5. Preparing the hake trunk
Carefully clean the hake of the side fins – a good pair of scissors is essential here, as the fins are sharp. Wash each piece and dry well with a towel.
6. Seasoning and frying the hake
Rub each piece with salt, pepper, pepper paste, herbs de Provence, and a little olive oil. In a large frying pan (or on a grill, if you have one), heat oil. Add the hake pieces and fry over medium heat for 4-5 minutes on each side until they develop a light crust and are cooked inside.
7. Arranging the platter
Turn the rice onto a large platter. On top, arrange the trout fillets and hake pieces as preferred. Decorate with slices of lemon, halved cherry tomatoes, sliced red bell pepper, and plenty of chopped fresh parsley.
8. Serving
Bring the platters to the table and place small bowls with lemon slices alongside, so everyone can add to taste. It also pairs well with a simple raw vegetable salad.
Why I make this recipe often
This is the recipe I return to when I need something hearty but easy to make, for guests or fasting days with fish. The ingredients are easy to find, and you can prepare everything in advance. It also travels well if you need to take the platter somewhere else.
Tips and Variations
Tips
- If using frozen fish fillets, let them thaw well and pat dry with paper to avoid excess water in the tray.
- For the rice, use a pot with a thicker bottom, it won't stick easily.
- Hake is much easier to clean with scissors than with a knife, but be careful with the fins.
Substitutions
- Trout fillet can be replaced with sea bream, perch, or salmon.
- Hake can be substituted with mackerel or zander.
- Pepper paste can be replaced with a thick tomato sauce or sweet paprika.
- Frozen peas can be omitted or replaced with cut green beans.
Variations
- Instead of rice, you can make bulgur pilaf or boiled potatoes.
- The fish can also be baked in foil if you want it to remain juicier.
- For more flavor, you can add black olives to the platter.
Serving Ideas
- It goes well with raw cabbage salad, green salad with radishes, or a yogurt garlic sauce (if not fasting).
- The platter can be served at holiday meals but also as a Sunday family lunch.
Frequently Asked Questions
1. Can I use another type of fish for this recipe?
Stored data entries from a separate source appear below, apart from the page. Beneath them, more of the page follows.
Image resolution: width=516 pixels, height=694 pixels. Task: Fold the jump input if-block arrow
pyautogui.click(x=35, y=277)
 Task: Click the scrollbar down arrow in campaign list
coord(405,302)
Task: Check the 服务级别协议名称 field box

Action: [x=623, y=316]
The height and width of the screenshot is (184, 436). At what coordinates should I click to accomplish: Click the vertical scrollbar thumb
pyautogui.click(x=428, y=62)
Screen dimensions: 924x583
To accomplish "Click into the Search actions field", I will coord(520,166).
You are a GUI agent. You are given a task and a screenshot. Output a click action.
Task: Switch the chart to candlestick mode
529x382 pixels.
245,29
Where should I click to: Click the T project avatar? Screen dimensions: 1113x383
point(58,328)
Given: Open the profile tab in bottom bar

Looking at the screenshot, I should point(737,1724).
Yes. Trout fillets can be replaced with salmon, sea bream, or perch, and hake can be substituted with mackerel, zander, or any white fish that is easily available.
2. Can the rice be made in advance?
Yes, the rice can be prepared 1-2 hours in advance and kept covered. It reheats quickly in steam or the microwave, but do not add too much liquid to avoid it becoming mushy.
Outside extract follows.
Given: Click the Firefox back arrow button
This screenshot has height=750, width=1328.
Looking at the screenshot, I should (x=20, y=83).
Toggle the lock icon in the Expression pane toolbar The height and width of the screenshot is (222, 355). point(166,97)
3. What if I don’t have an electric oven?
You can use any oven, including a gas one. Just be mindful of the baking time, as each oven behaves a bit differently. Thin fillets can dry out quickly, check after 10 minutes.
4. Can I do everything just in the oven?
You can also cook the hake in the oven tray, brushed with spices and a little oil, at 200°C for about 20 minutes. It will be less browned but still tasty.
5. What can I serve if I don’t want rice?
It goes well with mashed potatoes, steamed vegetables, or a hearty salad of boiled potatoes with green onions and dill.
Nutritional Values (per serving, estimated)
Calories: 340
Protein: 30 g
Carbohydrates: 35 g
Fats: 10 g
The value may vary depending on the type of fish and the amount of oil used. It is a protein-rich meal and quite filling, but not very fatty if you don’t overdo it with the oil.
Storage and Reheating
The platter can be kept in the fridge for up to 2 days, well covered with foil or a lid. The rice and fish should be stored separately if you don’t want the rice to soak too much. They can be reheated in steam or in the oven at low temperature, covered. It’s good to add a little water over the rice when reheating to prevent it from drying out. The fish should not be reheated at high temperature, it can toughen up.